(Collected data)
^^^^

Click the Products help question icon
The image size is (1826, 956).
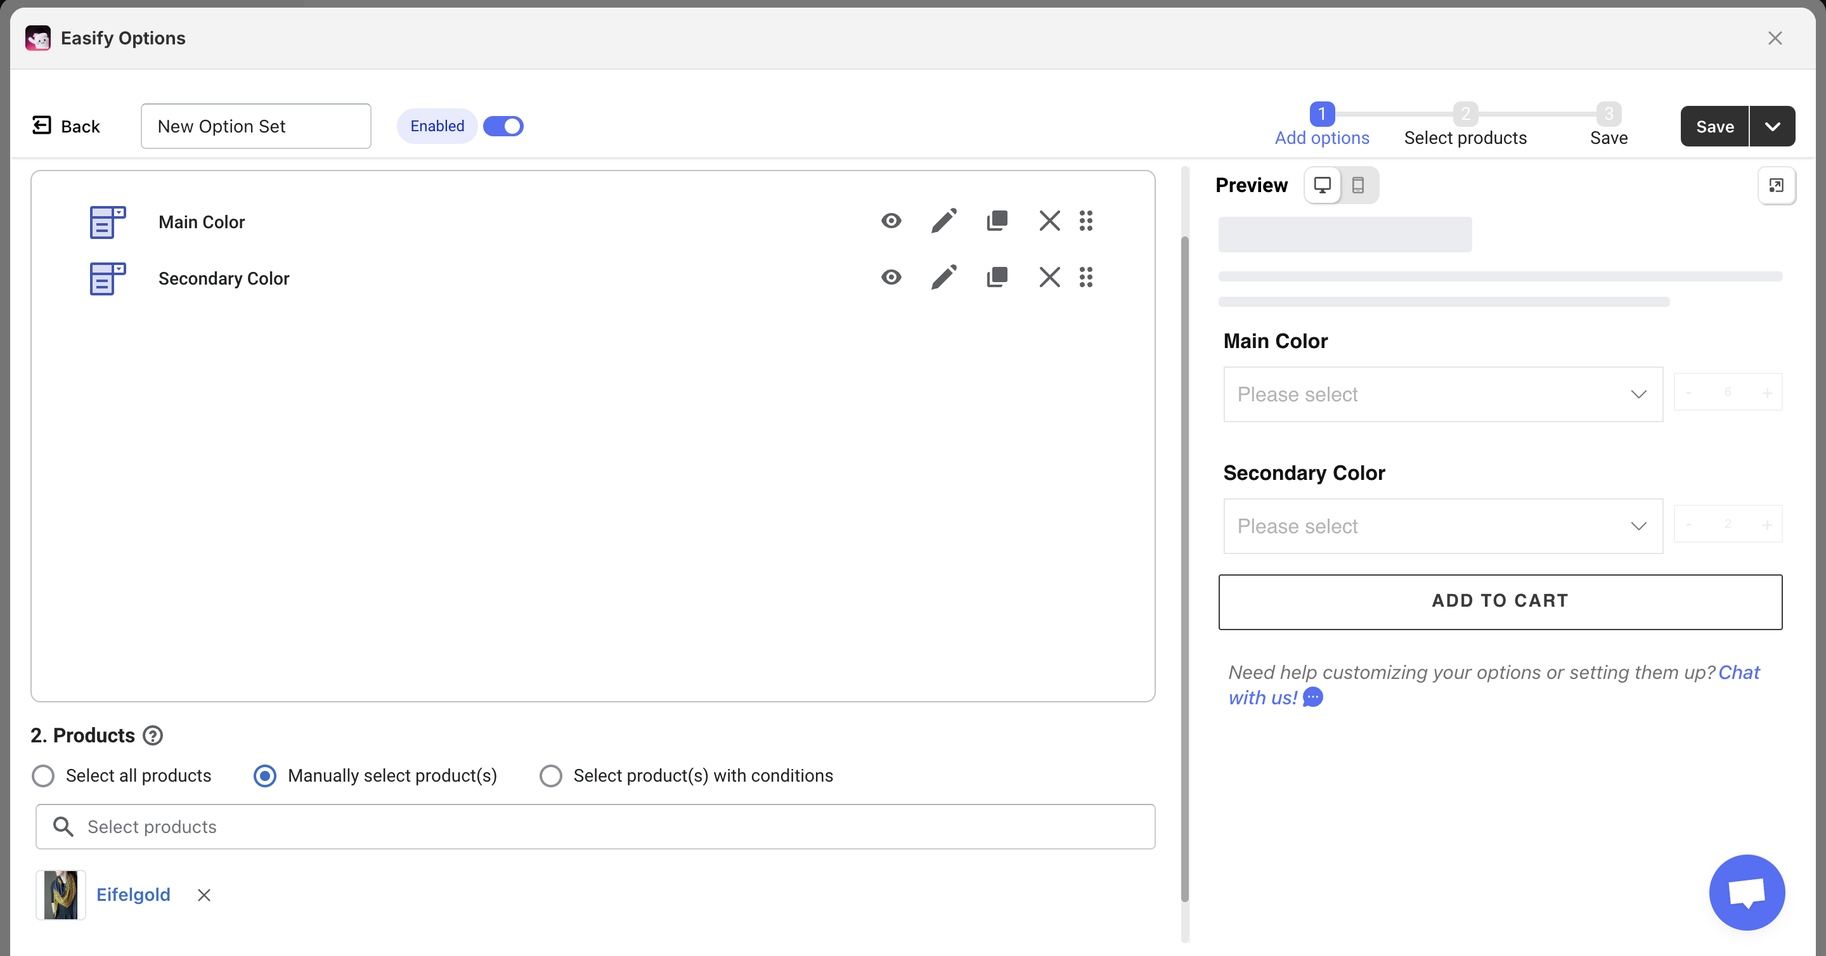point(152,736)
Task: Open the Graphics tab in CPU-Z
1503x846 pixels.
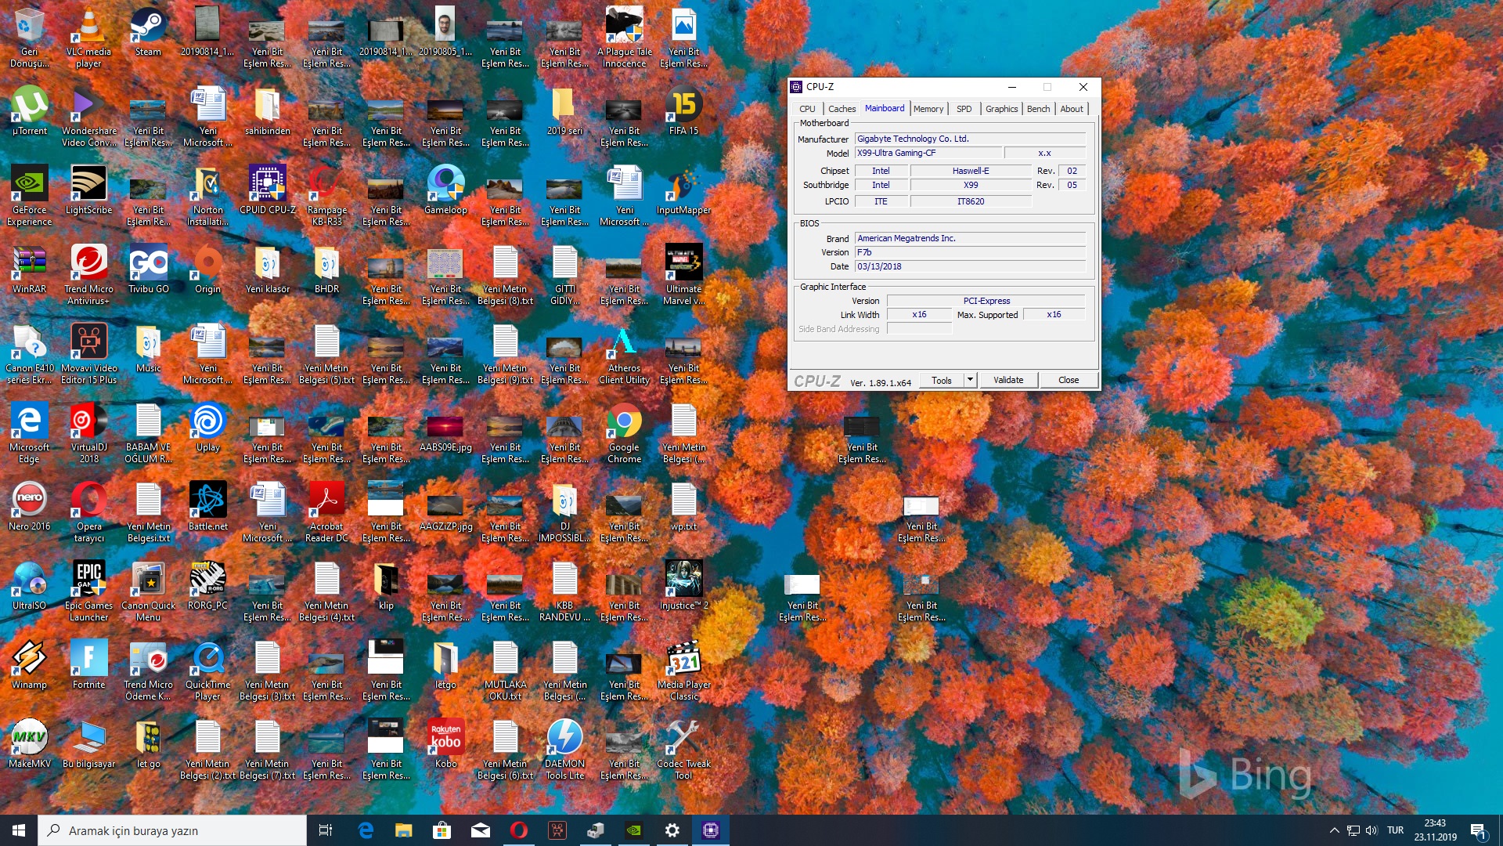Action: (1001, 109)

^^^^

# PROBLEM DETAILS
Please copy the entries in full. Leave each image out.

# OUTPUT OF THE EXERCISE
Click the Products help question icon
The image size is (1826, 956).
point(152,736)
Task: Open the Graphics tab in CPU-Z
1503x846 pixels.
Action: (1001, 109)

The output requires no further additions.